CRA - Narcomedia: Latinidad, Popular Culture, and America’s War on Drugs

When:Th 15-02-2018 19:00 - 20:00
Where:Academy building, Heymanszaal
Jason Ruiz, Associate Professor of American Studies, University of Notre Dame

Narcomedia: Latinidad, Popular Culture, and America’s War on Drugs
Abstract

According to various U.S. federal agencies, Latinx populations use illegal drugs at lower rates than the national average. Nonetheless, and related to the fact that Latinxs are disproportionately incarcerated for drug offenses, Latinos and Latinas remain overrepresented in U.S. media texts that tell the story of how the nation procures, uses, and abuses illicit narcotics. As depicted in countless examples from American popular culture, Latinxs are natural participants of the transnational narcotics trade and, to some, the instigators of America’s drug problems. This talk posits that scholars and students of Latinx studies and American studies must take these modes of representation seriously and that this process must begin by looking closely at how, exactly, Latinx drug narratives circulate in U.S. popular culture. To do so, it turns to a body of texts that I call “narcomedia”—a wide array of popular culture sources that have depicted Latinx populations and drugs as inextricably connected.

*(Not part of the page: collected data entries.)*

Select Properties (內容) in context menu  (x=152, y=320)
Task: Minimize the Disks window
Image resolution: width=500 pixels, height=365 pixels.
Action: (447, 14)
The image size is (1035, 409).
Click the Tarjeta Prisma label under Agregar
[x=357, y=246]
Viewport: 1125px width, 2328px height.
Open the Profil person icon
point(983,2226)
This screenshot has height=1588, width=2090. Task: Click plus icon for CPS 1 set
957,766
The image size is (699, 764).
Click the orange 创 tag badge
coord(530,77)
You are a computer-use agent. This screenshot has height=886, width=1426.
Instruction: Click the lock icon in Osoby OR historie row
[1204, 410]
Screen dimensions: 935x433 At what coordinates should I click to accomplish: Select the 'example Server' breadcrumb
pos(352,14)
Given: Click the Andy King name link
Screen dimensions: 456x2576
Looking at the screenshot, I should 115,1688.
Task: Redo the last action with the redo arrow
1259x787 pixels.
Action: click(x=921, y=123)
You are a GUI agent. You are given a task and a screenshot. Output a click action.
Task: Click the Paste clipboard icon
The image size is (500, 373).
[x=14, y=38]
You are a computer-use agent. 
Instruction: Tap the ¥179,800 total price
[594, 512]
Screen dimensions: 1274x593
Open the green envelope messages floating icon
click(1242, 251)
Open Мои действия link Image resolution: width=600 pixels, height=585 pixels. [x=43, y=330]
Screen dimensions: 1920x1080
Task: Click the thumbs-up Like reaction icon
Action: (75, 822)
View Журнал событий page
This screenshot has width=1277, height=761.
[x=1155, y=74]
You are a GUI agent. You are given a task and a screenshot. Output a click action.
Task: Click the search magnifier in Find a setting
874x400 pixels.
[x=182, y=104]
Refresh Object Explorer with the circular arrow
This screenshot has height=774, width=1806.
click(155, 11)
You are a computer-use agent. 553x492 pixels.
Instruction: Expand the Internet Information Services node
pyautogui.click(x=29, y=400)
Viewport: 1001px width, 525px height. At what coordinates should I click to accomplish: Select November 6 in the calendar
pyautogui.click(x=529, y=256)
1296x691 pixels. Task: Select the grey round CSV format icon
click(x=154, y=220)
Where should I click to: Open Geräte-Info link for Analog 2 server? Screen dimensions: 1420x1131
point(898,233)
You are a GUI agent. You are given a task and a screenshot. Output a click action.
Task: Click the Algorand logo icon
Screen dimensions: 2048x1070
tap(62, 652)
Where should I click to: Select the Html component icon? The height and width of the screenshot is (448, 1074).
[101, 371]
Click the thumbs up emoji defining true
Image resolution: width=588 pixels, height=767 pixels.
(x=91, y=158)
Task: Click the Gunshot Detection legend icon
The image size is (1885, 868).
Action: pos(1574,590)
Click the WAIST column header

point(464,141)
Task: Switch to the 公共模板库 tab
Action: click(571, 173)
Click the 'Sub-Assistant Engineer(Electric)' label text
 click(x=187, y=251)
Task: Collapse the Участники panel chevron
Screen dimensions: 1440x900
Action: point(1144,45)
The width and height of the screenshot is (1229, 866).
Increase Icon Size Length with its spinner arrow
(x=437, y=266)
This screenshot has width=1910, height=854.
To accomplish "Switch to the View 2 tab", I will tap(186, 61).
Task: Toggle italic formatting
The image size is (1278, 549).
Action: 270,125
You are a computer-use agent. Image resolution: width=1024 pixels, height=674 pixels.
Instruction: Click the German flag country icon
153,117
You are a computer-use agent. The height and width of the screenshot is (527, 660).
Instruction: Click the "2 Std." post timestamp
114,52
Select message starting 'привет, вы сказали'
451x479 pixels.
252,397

This talk consists of two parts. First, it will situate narcomedia texts within the broader tradition of representing non-white people and narcotics as mutually constitutive threats to the US body politic. Although drugs did not play a role in representing Latinos and Latinas in, say, early silent film, the characteristics that would go on to signify Latinx criminality and illegality were already forming in that period and look startlingly familiar to contemporary audiences. Second, building on that historical overview, this talk will examine the most recent cycle of Latinx drug films and series, focusing on those embedded in the so-called “Prestige Television” movement (series like Breaking Bad and Narcos) to argue that we are entering a period of renewed cultural interest in Latinxs’ roles in the international drug trade. In the end, this asks what is at stake in US pop culture’s representational patterns associated with Latinidad and challenges the audience to work demand fairer depictions.